**EXCERPT PROVIDED**
--- begin ---
The following article lists the characters from Thomas & Friends. It only lists those who appeared in the films and specials first.

Thomas and the Magic Railroad
Thomas and the Magic Railroad is the only Thomas & Friends movie released in theatres.
 Diesel 10 (or simply Diesel) (voiced by Matt Wilkinson) is an evil diesel engine with an excavator claw arm (which he calls "Pinchy") extending from his roof. He is Diesel's brother and the main antagonist in Thomas and the Magic Railroad. Thomas said that he is rated "10 out of 10 for devious deeds and brutal strength". Diesel 10 reappeared in the 2005 direct-to-DVD followup Calling All Engines!, and is the main antagonist in Day of the Diesels. He is based on a British Rail Class 42.
--- end ---
**TO BE DONE**
**1.** Print the passage on Thomas & Friends characters in full, word for word.
**2.** From the records below, output the lines starting at the one containing "Toggle the Tab/Shift Tab checkbox" and ending at the one containing "(x=101, y=151)", with both of those lines included. Copy them exactly and leave out the pictures.

**RECORDS SUPPLIED**
--- begin ---
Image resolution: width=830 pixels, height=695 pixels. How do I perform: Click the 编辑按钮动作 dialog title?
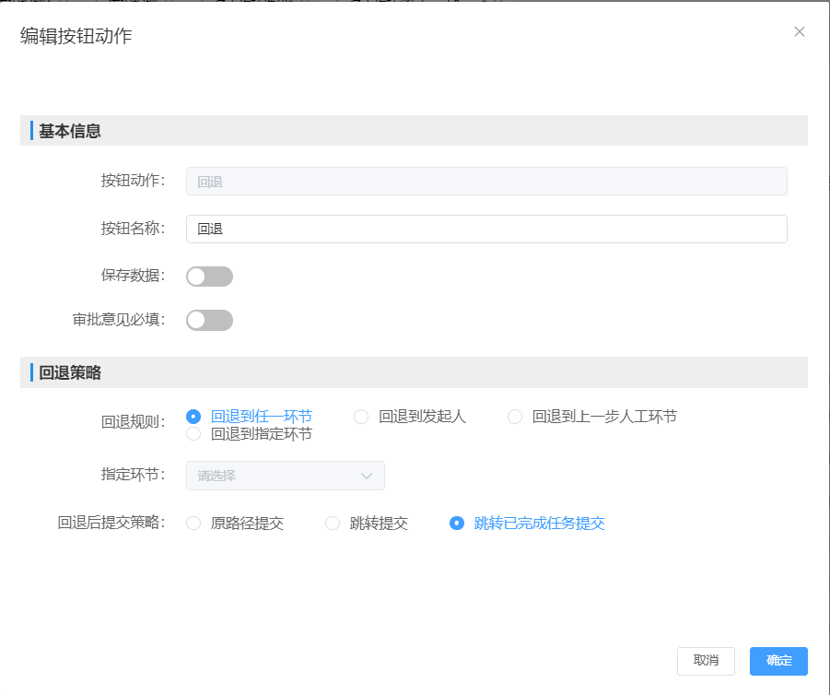click(x=76, y=36)
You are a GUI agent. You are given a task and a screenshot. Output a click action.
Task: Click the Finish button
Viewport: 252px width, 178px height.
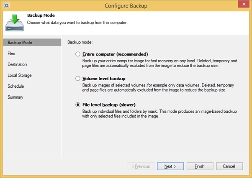(200, 166)
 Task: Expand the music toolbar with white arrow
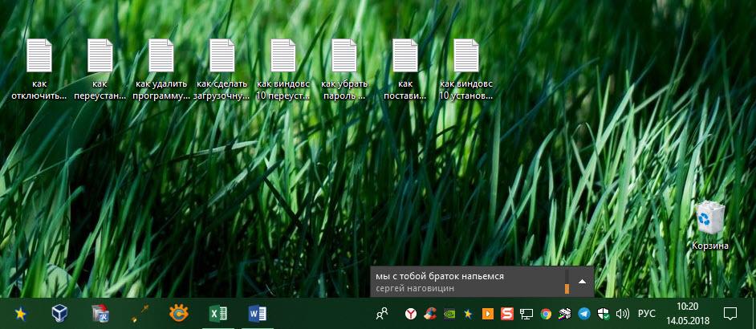click(583, 282)

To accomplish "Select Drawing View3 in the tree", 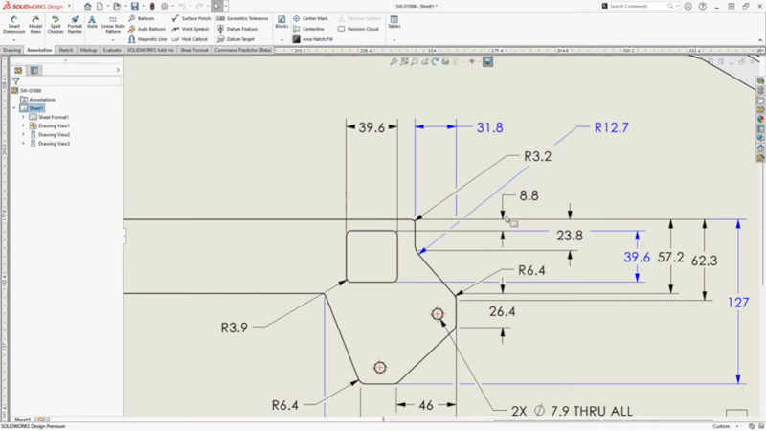I will pos(54,144).
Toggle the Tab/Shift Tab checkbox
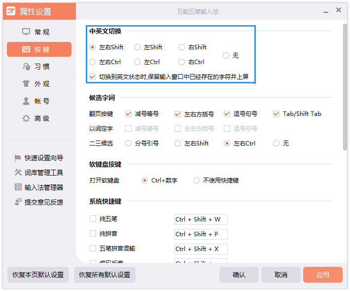Image resolution: width=350 pixels, height=291 pixels. pos(277,114)
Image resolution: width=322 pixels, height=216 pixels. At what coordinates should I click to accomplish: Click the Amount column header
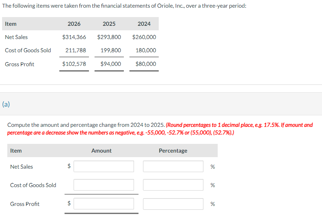(x=101, y=151)
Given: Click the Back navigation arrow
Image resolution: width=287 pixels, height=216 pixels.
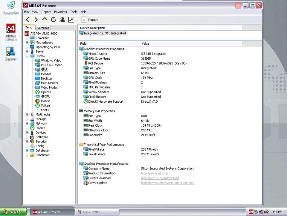Looking at the screenshot, I should (x=28, y=20).
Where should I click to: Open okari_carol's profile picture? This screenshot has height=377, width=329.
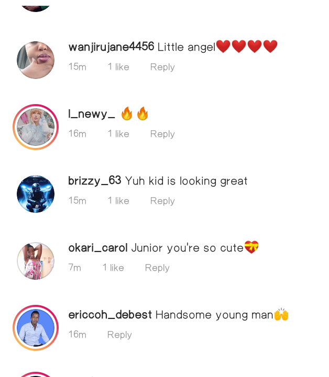[x=36, y=261]
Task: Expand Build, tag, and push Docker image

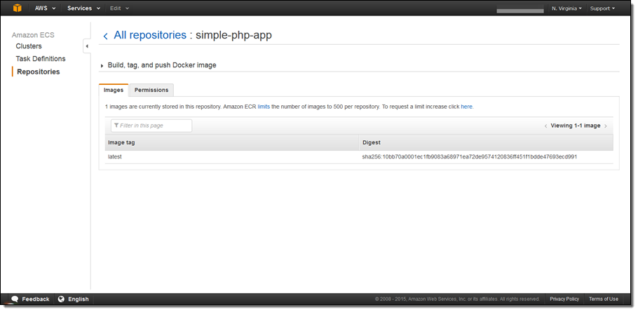Action: coord(102,65)
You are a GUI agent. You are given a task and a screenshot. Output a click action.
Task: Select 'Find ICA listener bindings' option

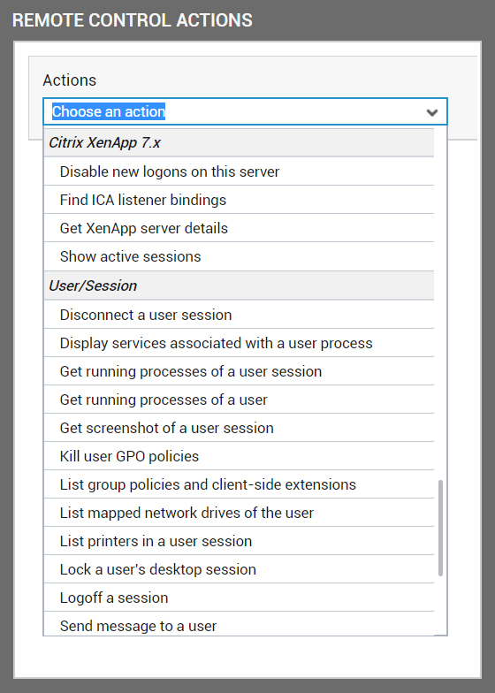pyautogui.click(x=239, y=200)
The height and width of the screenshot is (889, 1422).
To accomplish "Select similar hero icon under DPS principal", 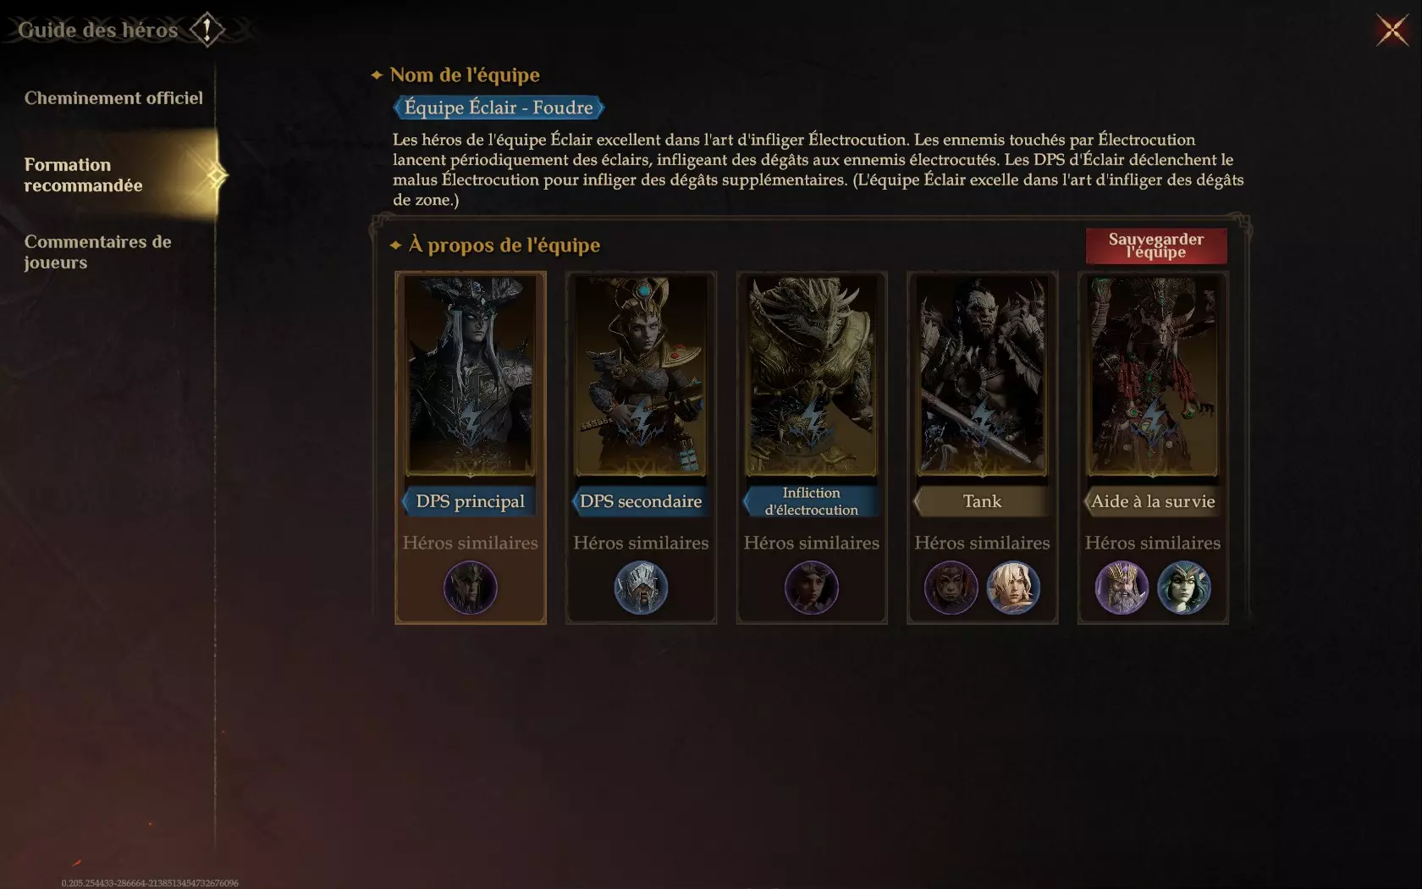I will point(471,588).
--- end ---
**EXERCISE RESPONSES**
**1.**
The following article lists the characters from Thomas & Friends. It only lists those who appeared in the films and specials first.

Thomas and the Magic Railroad
Thomas and the Magic Railroad is the only Thomas & Friends movie released in theatres.
 Diesel 10 (or simply Diesel) (voiced by Matt Wilkinson) is an evil diesel engine with an excavator claw arm (which he calls "Pinchy") extending from his roof. He is Diesel's brother and the main antagonist in Thomas and the Magic Railroad. Thomas said that he is rated "10 out of 10 for devious deeds and brutal strength". Diesel 10 reappeared in the 2005 direct-to-DVD followup Calling All Engines!, and is the main antagonist in Day of the Diesels. He is based on a British Rail Class 42.

**2.**
Toggle the Tab/Shift Tab checkbox
Image resolution: width=350 pixels, height=291 pixels. pos(277,114)
Image resolution: width=322 pixels, height=216 pixels. At what coordinates should I click to accomplish: Click the Amount column header
(x=101, y=151)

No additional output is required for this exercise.